Who can forget the first time they heard this great phrase:
Did you get the evite to the bris?
Okay, well, I've actually only heard it once, years ago on a visit to Jew York. And technically I overheard it, because somebody was saying it to someone else.
So no, I didn't get, never have got, the evite to the bris. I guess I'm not that popular among the digitally-savvy catered ritual circumcision set.
Actually, I just checked. Bris doesn't make the cut (as it were) among the alphabetized list of standard evite templates. Indeed, the entire section of templates called Baby's First does not seem to include that particular Jewish phenom Baby's First what is that shaky old man doing with that knife and why is everybody looking at me so weird and ahhhhhhhhhh what the hell happened to that whole kill the ram instead idea?
I suppose you can substitute of these standard Baby's First evite selections for your next bris, if you get creative with the captions:
That's One Way to Snuff the Candle!
Wait, Those Don't Look Like the TOENAIL Clippers
I'm One-dering What Happened to the Rest of My Smokestack!
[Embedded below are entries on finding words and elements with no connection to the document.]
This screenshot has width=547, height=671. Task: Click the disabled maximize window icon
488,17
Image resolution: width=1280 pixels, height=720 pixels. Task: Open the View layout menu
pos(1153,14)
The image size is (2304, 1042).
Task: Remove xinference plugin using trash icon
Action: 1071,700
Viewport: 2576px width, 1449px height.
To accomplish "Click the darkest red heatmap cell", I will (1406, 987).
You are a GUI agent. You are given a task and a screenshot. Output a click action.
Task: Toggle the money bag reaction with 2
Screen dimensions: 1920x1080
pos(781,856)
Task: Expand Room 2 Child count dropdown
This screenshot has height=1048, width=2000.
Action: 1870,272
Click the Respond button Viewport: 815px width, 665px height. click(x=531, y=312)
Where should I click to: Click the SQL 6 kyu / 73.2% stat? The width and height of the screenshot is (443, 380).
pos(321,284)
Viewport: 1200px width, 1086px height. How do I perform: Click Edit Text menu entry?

Please Stop Saying How Cute It Looks All Little and Waggly
I was reminded of the evite-to-the-bris query because I just received a bat mitzvah invitation. Though the invite itself was still of the old school printed-and-stuck-in-the-post persuasion, instead of an RSVP card, there was a request to RSVP to [common Jewish girl's name]batmitzvah@gmail.com.
Suddenly I understood why every few years a new web-based email catches on. So that the Jews can each have their unique simcha RSVP addresses.
Rachelbatmitzvah@aol.com - that was probably taken back during the Clinton administration.
Shoshonabatmitzvah@hotmail.com - can you get more Windows98?
Devorahbatmitzvah@yahoo.com - been there, davened that.
Still, it's a little weird to see my 3000 year old religion suddenly become trendy. Inspired by the bat mitzvah invitation, I googled Nachamu, the first word of the
haftorah I chanted back in the day (Nachamu means "Comfort" in Hebrew, although my mother insisted it meant "Again" in Yiddish as she nagged me to practice it over and over again . . . thus proving that to a true Jewish mother, comfort and nagging — same thing).
Gawky thirteen year old me, as I Nachamu-ed and Nachamu-ed through the summer of 1981, could I ever have imagined that my very bat mitzvah day would end up appropriated by the most Catholic of icons?
No, I don't mean Mother Teresa.
I mean
the Material Girl. Whom none of us had ever heard of back when I was heading to the bima.
Think of it, a headline so improbable the supermarket tabloids wouldn't even print it:
My Bat Mitzvah Saved Madonna's Marriage!
Er, except it turns out, the Madonna-Guy Ritchie marriage was about as saved as ... well, as my squeeze the Cheez's Born-Again mother thinks my soul is.
Back when I was thirteen, the name Madonna referred to someone who wasn't so much Like a Virgin as, well, THE Virgin. And if being Catholic wasn't particularly fun on a date, being Jewish was even worse. Jew=nebbishe neurotic Woody Allen.
Now, in a flash like a bris evite swooping through the internets, we are cool.
One minute you're Jonathan Stuart Leibowitz, a kid who plays the French Horn in your New Jersey high school band (What, you couldn't get nerdier than that? Had little Davey Hershkowitz nabbed the last tuba in the band room? Or did you figure this was the only way to get your pubescent lips and French in the same sentence?). The next thing you know, you are being called
the sexiest man alive.
Forget a black man is president.
A Jewish man is sexy!
That, my friends, is an historic occasion.
Or as we like to call it, a miracle.
The sort of miracle that really does make you want to Welcome Moshiach With Acts of Loving Kindness.
(If you didn't get that joke, or any of the other bits of Jew humor herein, please don't feel bad. Me, I am a Jew, and a humorist, and I still didn't get the evite to the bris. I guess feeling like you're missing something is the essence of Jewish identity. Right down to the foreskin).